Valentina Colorado.
Here we go! 🏃💨
Mini project 2 I decided to go with a dataset with information on the Boston Marathon finishers in 2017. I enjoyed going through this dataset because I was able to focus on the age, gender, and overall finish time of the racers. Before starting any data visualization, I needed to do some data wrangling. I noticed that a space separated some of the column names. This made it harder to analyze them, so I subbed the spaces for “_.” This made it easier to reference them while doing data analysis. I also renamed the column”M/F” to genders because the “/” also made it hard to reference. After I did my data wrangling, I decided to focus on seeing how on average, all the different age groups performed. To make all the maps more cohesive, I only used racers that were from the USA.
It was interesting to see how the time changed as the age increased, which I expected. Although I thought the 18-23-year-old age group would have the quicker finish times. After making this chart, I wanted to see if there was a big difference between males and females regarding their age and finish times.

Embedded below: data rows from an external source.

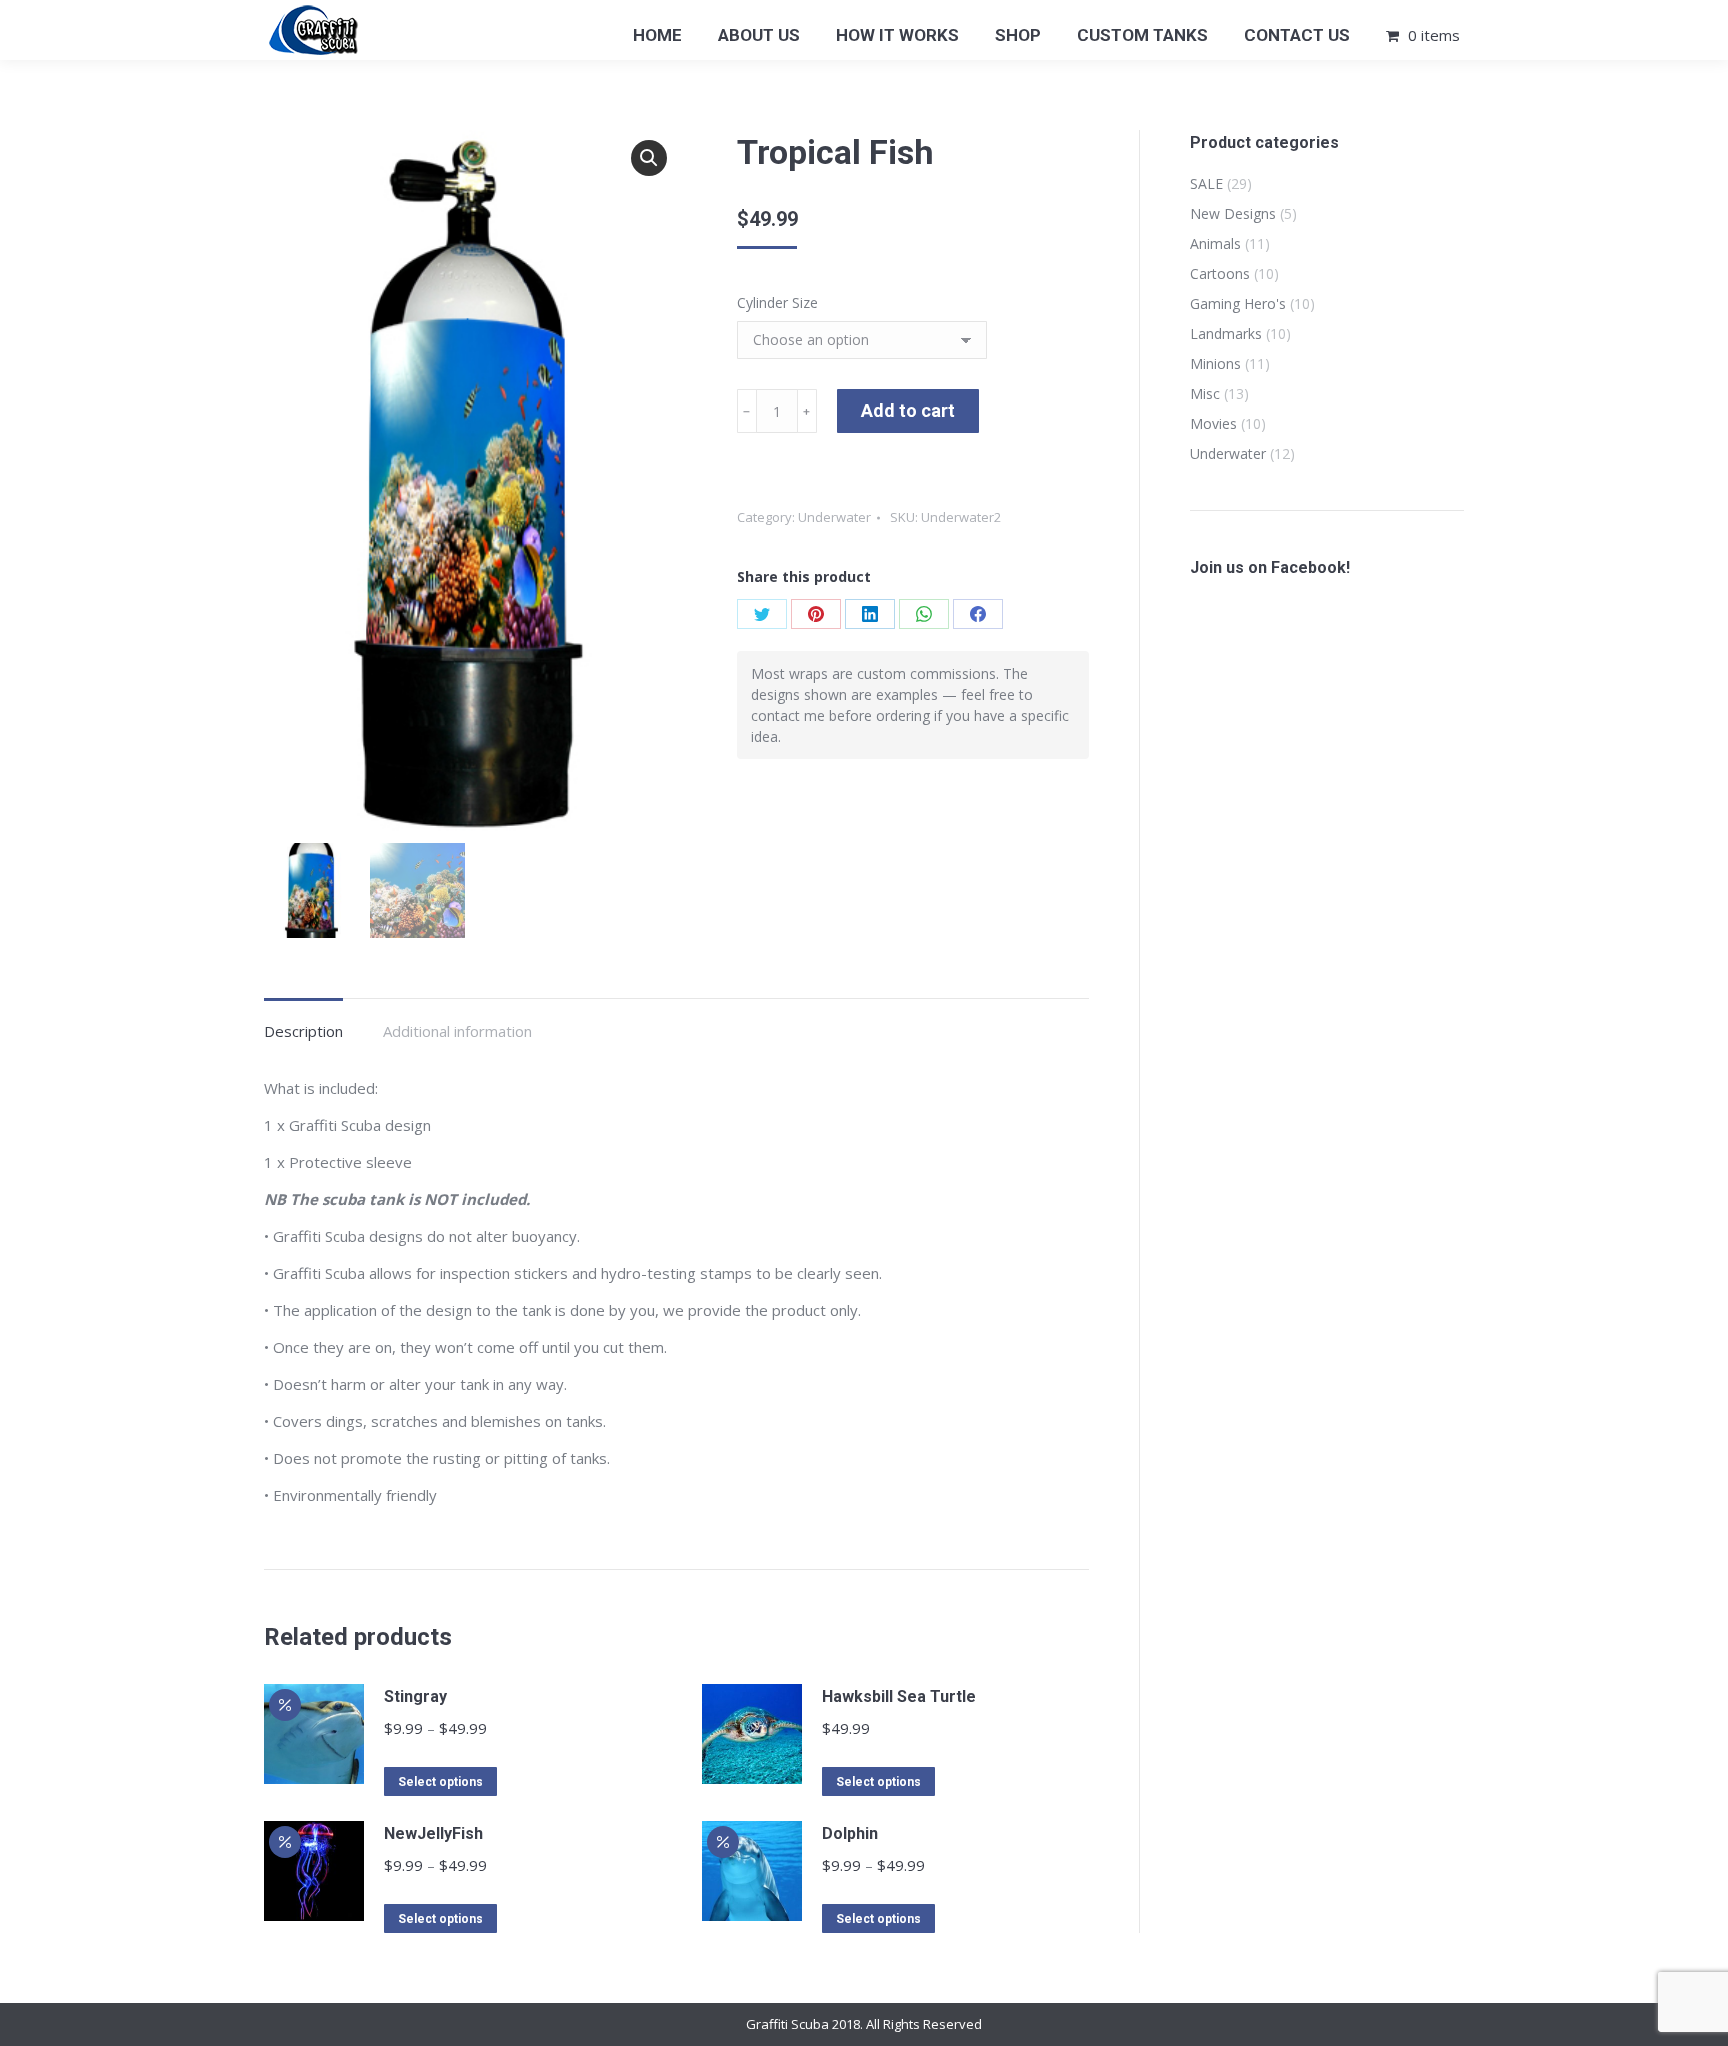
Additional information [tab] (457, 1031)
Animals (1215, 243)
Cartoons (1220, 273)
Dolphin (850, 1833)
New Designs (1233, 213)
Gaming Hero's (1238, 303)
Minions (1215, 363)
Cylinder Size (777, 302)
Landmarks (1226, 333)
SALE (1206, 183)
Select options (440, 1782)
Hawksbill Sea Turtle (899, 1696)
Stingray (415, 1696)
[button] (649, 158)
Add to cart (908, 410)
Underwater (834, 517)
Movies (1213, 423)
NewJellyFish (433, 1833)
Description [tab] (303, 1031)
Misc (1205, 393)
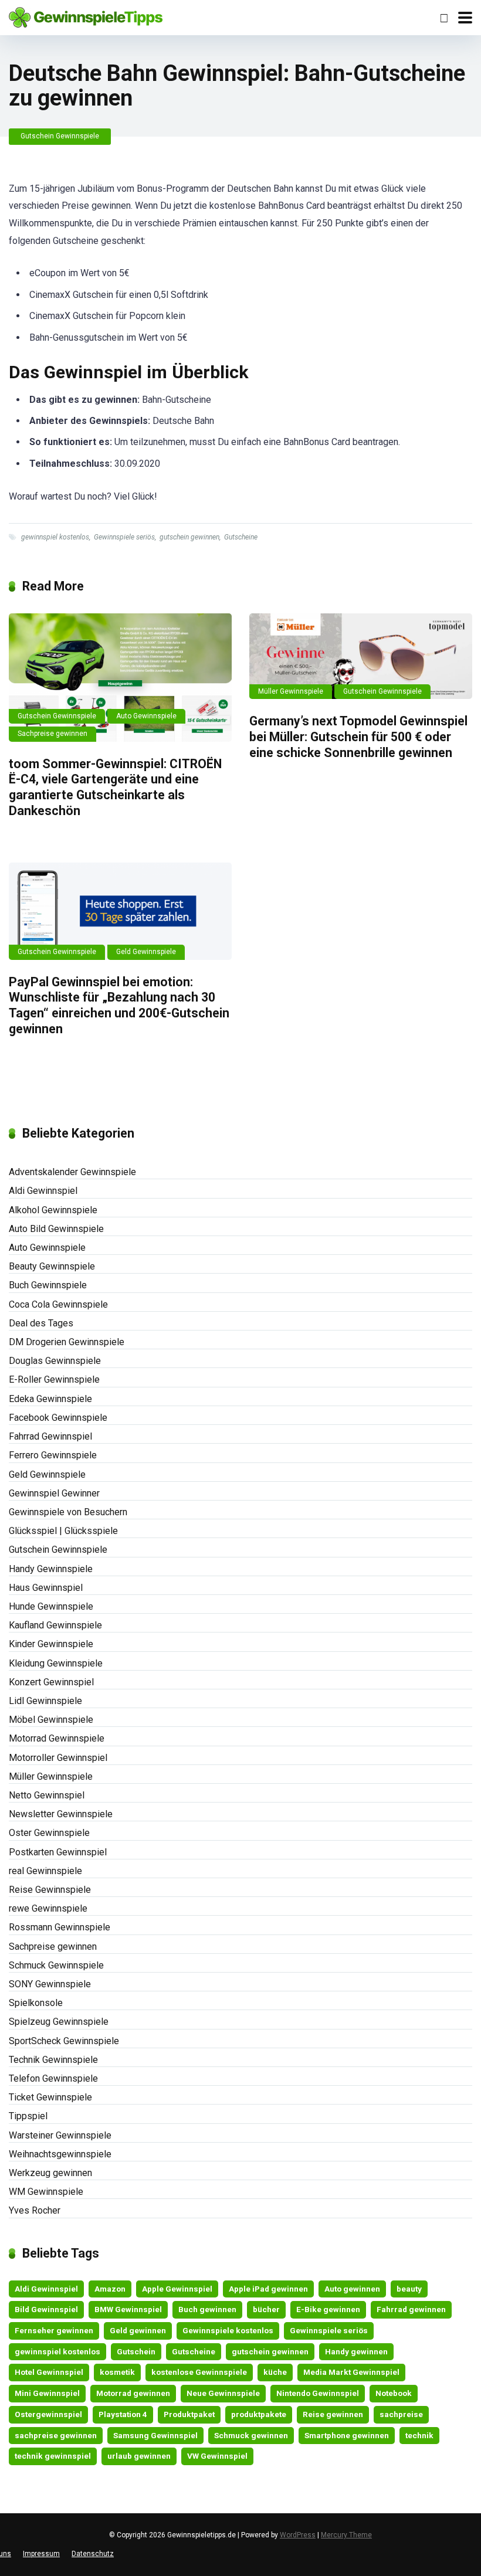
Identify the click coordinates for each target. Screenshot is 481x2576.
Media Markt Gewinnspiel (351, 2372)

Something I learned this semester was facet_wrap using
this made it easier to lay the two graphs side by side. This gives the
reader an easier-to-interpret visualization of the difference between
the two genders. It’s hard to see the way it saved, but on the left is
the female average, and on the right is the male. For some reason, when
I saved the image, it also got rid of the colors I set.

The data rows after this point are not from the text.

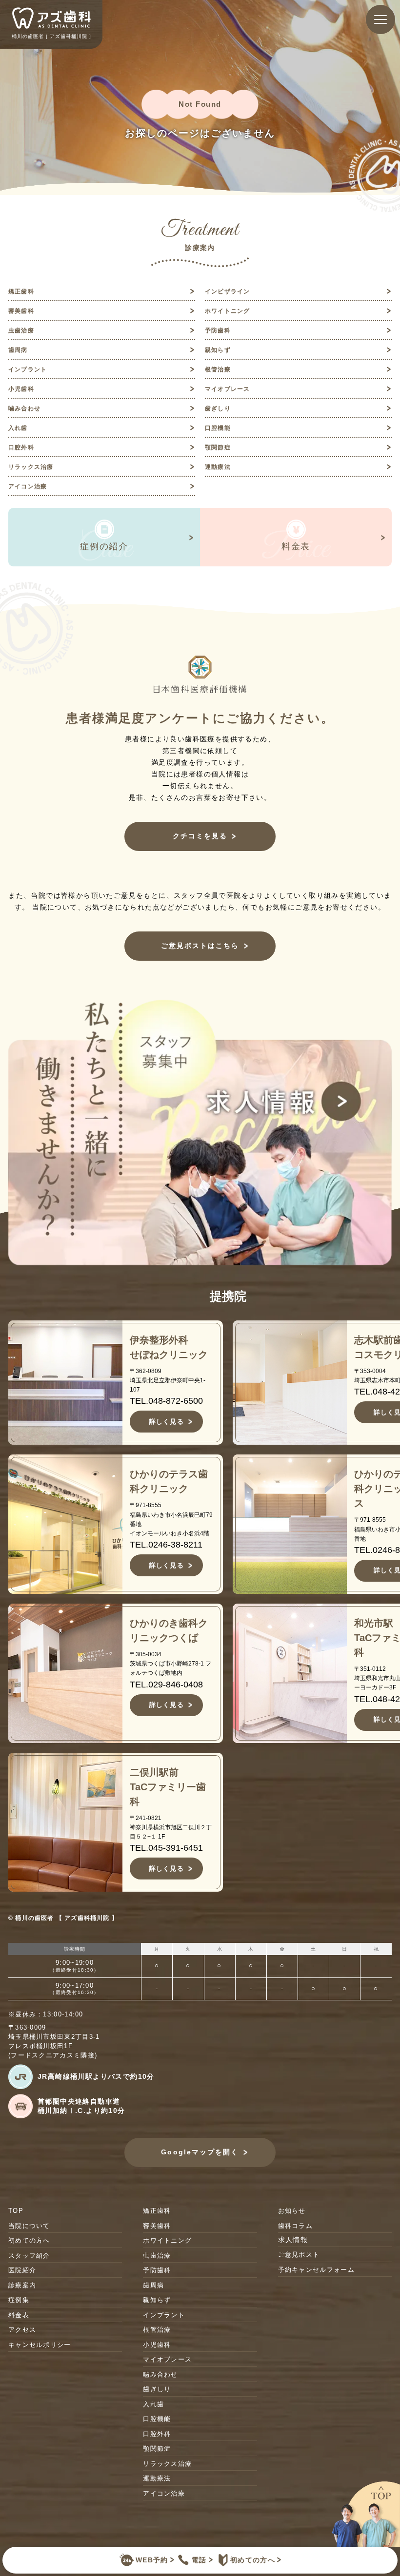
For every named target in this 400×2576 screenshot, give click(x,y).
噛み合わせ (24, 408)
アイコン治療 (27, 486)
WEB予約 (152, 2560)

In making these two graphs, I found that setting up the labels and the theme was the hardest part. I’m not sure why but sometimes, when I tried to change the theme, all the labels would get messed up, or it wouldn’t change.
With mini project 2, spatial visualization was the hardest for me. At
first, I was going to use the package ggmap, but it
requires an account with Google that you have to pay for. It gives you
$300 in credit but requires you to put a card down. I didn’t like that
idea, so I used the shapefiles from a previous assignment to map the run
times. Once I figured out the shape files, everything else wasn’t too
difficult. Originally I wanted to do the average time for each country,
but I pivoted once I realized the shape file and the marathon dataset
both had the states abbreviation.
Finally, my last visualization was the easiest one to make. The difficult part was figuring out what values would make a good model. Since my earlier visualizations focused on age and race time, I decided to model the relationship between age and race time for American racers.
Overall, I’m happy with the way my notebook came out, and I was able
to use a lot of the principles I’ve learned so far about data
visualizations. For example, I made most of my maps interactive by using
the plotly package. This gives the reader more context on
what they are looking at once they hover over an observation. I also
used themes in all my charts. After looking through all of them, I
choose a minimal theme so the reader wasn’t distracted when looking at
the plots. Colors were used in some of my plots. For the breakdown of
genders, I looked into shades of pink and blue that would look better
together. In the spatial visualization map, I looked for colors that
complimented each other well for the gradient. Finally, for the model
visualization, I used Boston’s official blue they
use for boston #3B8DBD!
We’ve reached the finish line of mini project 2!